**DIRECTIVE**
Copy the items below word for word, from the line with "You are a computer-use" through the end of the items, and leave the pictures out of your copy.

**DATA PROVIDED**
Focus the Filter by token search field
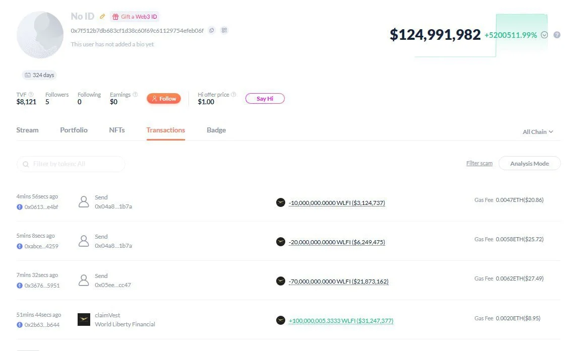Image resolution: width=567 pixels, height=351 pixels. pos(71,164)
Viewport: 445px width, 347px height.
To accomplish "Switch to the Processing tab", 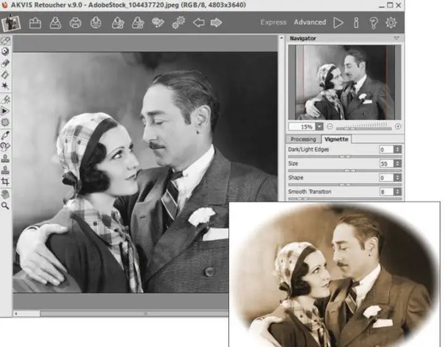I will (303, 139).
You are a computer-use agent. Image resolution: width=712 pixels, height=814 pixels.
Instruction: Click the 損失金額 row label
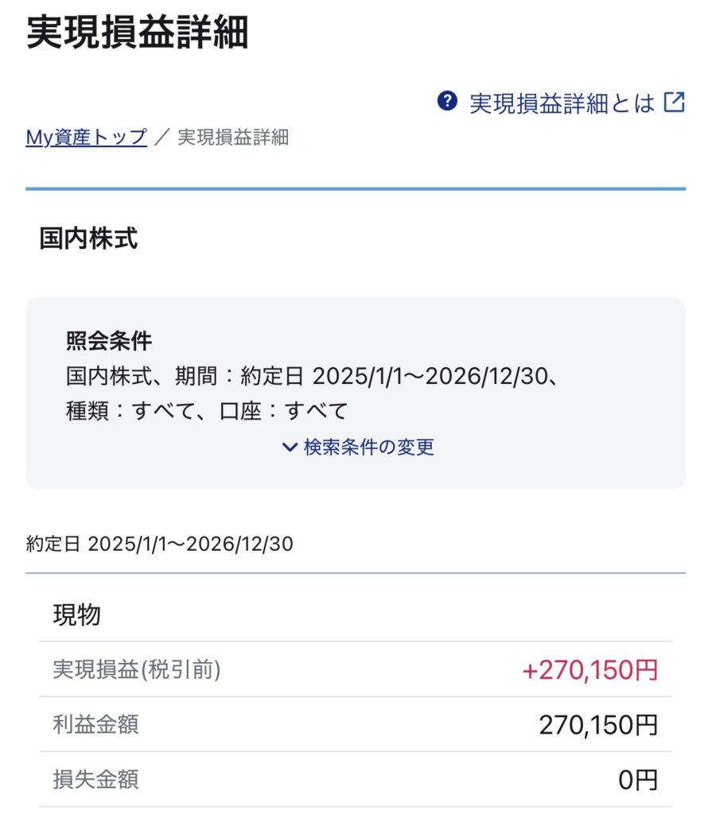[x=95, y=779]
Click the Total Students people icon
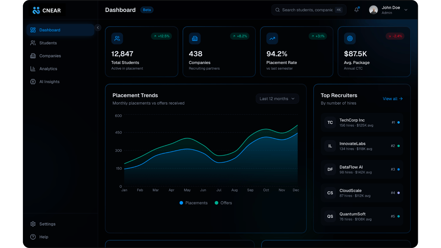Image resolution: width=441 pixels, height=248 pixels. coord(117,39)
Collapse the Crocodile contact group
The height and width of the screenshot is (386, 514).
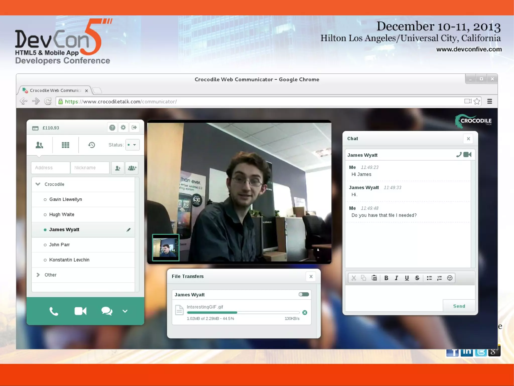tap(38, 184)
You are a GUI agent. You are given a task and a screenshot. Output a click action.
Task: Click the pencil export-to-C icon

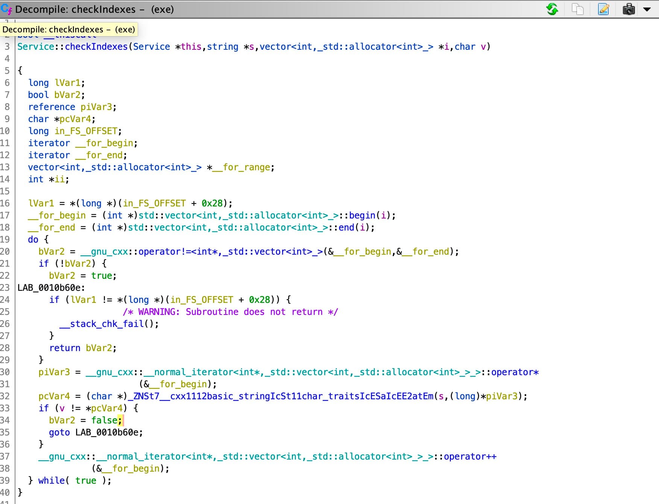(604, 9)
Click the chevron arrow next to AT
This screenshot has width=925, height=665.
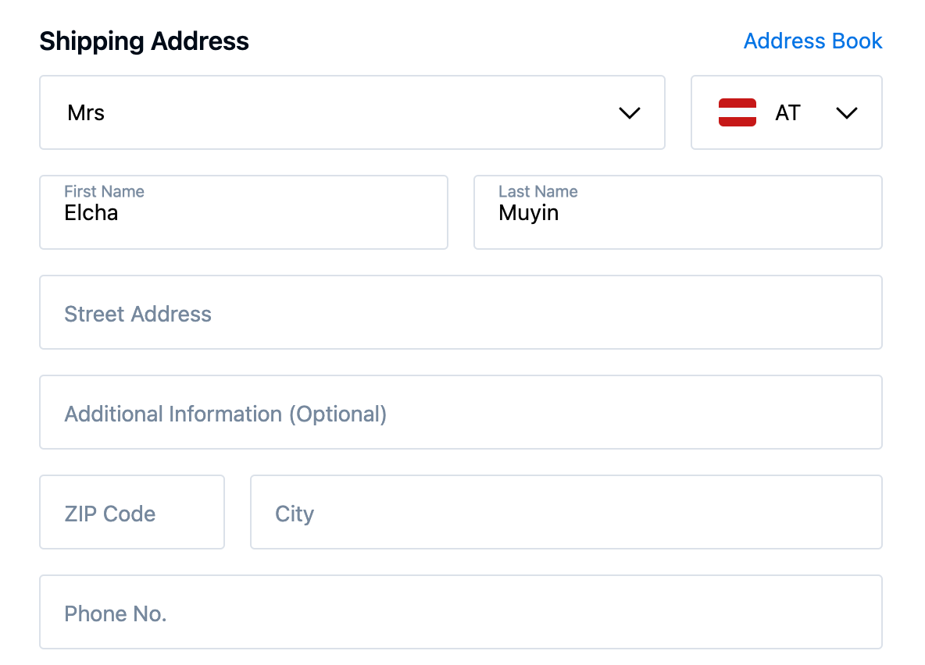(x=846, y=113)
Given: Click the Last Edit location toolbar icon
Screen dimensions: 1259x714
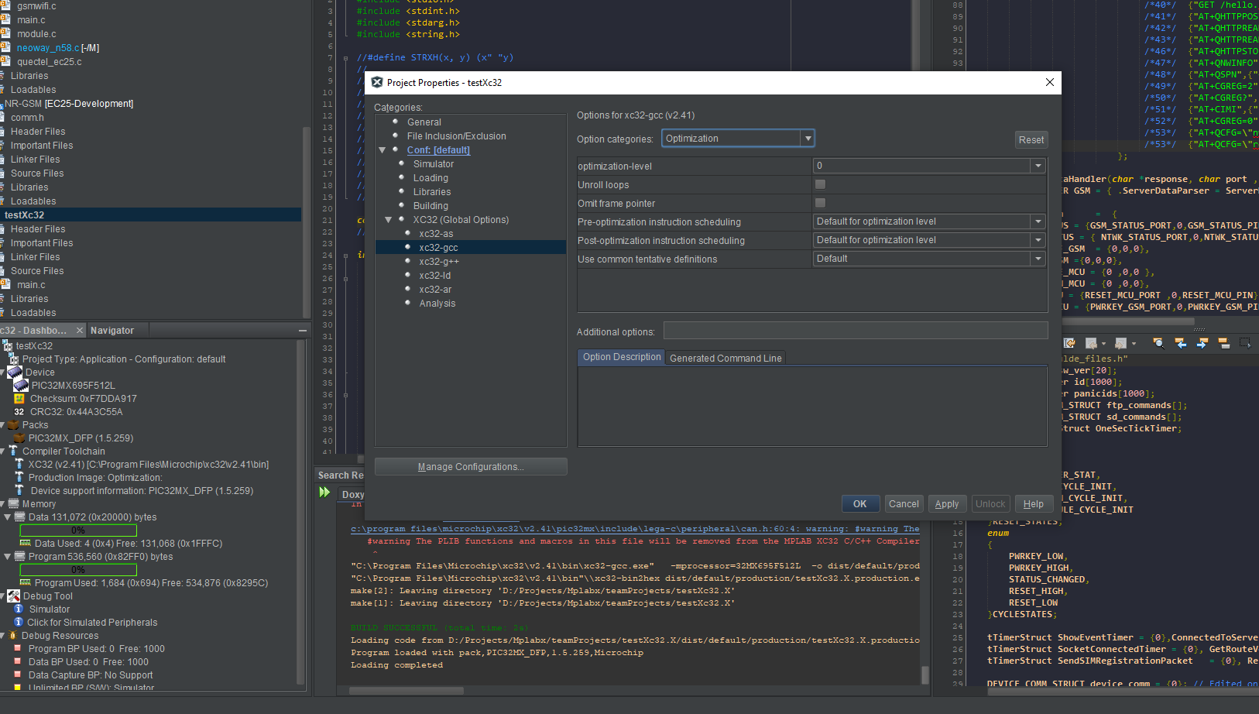Looking at the screenshot, I should tap(1069, 342).
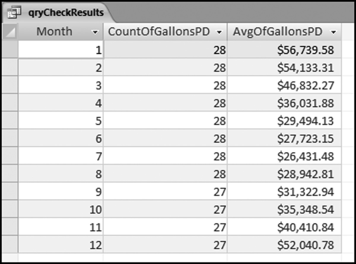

**IN RESPONSE**
You are a computer-use agent. Image resolution: width=712 pixels, height=814 pixels.
Instruction: Click the 損失金額 row label
[x=95, y=779]
Click the Total Students people icon
Image resolution: width=441 pixels, height=248 pixels. coord(117,39)
Collapse the Crocodile contact group
The height and width of the screenshot is (386, 514).
tap(38, 184)
You are a GUI agent. You are given a task and a screenshot. Output a click action.
Task: Click the pencil export-to-C icon

(604, 9)
Click the chevron arrow next to AT
This screenshot has width=925, height=665.
(x=846, y=113)
Given: Click the Last Edit location toolbar icon
Screen dimensions: 1259x714
Looking at the screenshot, I should tap(1069, 342).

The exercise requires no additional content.